Threat intelligence is a collection of data containing known-dangerous and suspicious IP addresses, domains, email addresses, file hashes and attacker groups. Similar to a police blotter, threat intelligence can tell you that an incident has occurred, but those incidents may be completely irrelevant to an organization. Essentially, threat intelligence is a police blotter from a city you don’t live in.
Whether consuming threat intelligence from open-source feeds, U.S. Government Automated Indicator Sharing (AIS) feeds, or paid commercial feeds, it is designed to help businesses avoid danger. However, none provide more than basic, rudimentary value to an enterprise in this capacity. Although most contain encyclopedic reference material on types of attacks and attackers, this information is only useful after an organization has been attacked and needing to evaluate the extent of the damage.

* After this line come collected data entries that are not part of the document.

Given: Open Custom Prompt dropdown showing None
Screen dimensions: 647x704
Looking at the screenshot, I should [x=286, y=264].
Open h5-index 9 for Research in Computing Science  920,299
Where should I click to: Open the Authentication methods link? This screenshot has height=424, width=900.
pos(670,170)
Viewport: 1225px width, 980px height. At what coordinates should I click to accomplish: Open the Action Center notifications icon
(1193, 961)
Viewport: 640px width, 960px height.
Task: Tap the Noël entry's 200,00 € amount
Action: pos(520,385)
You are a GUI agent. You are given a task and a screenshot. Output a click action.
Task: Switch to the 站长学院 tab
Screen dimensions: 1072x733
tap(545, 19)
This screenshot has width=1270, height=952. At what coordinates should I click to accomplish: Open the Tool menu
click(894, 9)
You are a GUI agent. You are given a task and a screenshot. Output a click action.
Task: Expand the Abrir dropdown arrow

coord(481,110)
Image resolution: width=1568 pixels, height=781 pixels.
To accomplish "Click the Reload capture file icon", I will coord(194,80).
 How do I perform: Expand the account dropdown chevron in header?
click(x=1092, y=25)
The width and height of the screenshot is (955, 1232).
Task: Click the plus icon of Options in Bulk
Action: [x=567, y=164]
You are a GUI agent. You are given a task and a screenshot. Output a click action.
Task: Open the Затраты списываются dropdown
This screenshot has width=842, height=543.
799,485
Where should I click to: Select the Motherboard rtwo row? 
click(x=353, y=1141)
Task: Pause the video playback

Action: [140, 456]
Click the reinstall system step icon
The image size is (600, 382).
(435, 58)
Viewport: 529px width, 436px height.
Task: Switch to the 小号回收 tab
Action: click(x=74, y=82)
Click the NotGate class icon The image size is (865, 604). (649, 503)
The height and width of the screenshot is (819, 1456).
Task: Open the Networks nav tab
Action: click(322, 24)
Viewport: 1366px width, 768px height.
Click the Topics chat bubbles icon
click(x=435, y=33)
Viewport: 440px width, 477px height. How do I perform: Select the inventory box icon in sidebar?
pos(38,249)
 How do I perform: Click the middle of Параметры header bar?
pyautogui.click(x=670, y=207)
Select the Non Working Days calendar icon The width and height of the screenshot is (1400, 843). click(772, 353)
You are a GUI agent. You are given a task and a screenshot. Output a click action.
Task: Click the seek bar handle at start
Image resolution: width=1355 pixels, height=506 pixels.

When the cybersecurity industry was younger, threat intelligence comprised lists of “bad” IP addresses. You put these into a firewall with an “always block these” rule. As the use of the internet expanded, IP addresses shifted among providers, masked, and attackers began using “good-guy” computers to launch their attacks. At that point, simply blocking “bad” IP addresses caused more problems than it solved.
Threat intelligence companies sought to solve this emerging problem. Their value was built on widespread collectors, distributed around various internet access points, to collect data that was more valid and more reliably up to date than the static lists delivered.
Teams of security researchers matured and improved this data, curating and refining the feeds these threat intelligence companies offered. File hashes, identifying the exact size and composition of a known-bad file, were included. But attackers evolve and innovate so rapidly that threat intelligence fails to deliver actionable value.
As a practitioner, CISOs are advised to connect threat intelligence to firewalls to ensure the network security system actively and quickly blocks TI-identified attackers. In practice, however, there have been incidents where threat intelligence decides Microsoft’s IP addresses, for example, are malicious and cuts off access to email. With just one errant identification, partner connections are mistakenly severed.
On top of this, the U.S. government’s attempt to deliver threat intelligence to the private sector is notoriously ineffective. Their AIS feeds arrive late and contain insufficient detail to provide reference value. How late? AIS indicators for a given threat arrive long after the threat has been detailed in the Wall Street Journal and actively eradicated by commercial entities.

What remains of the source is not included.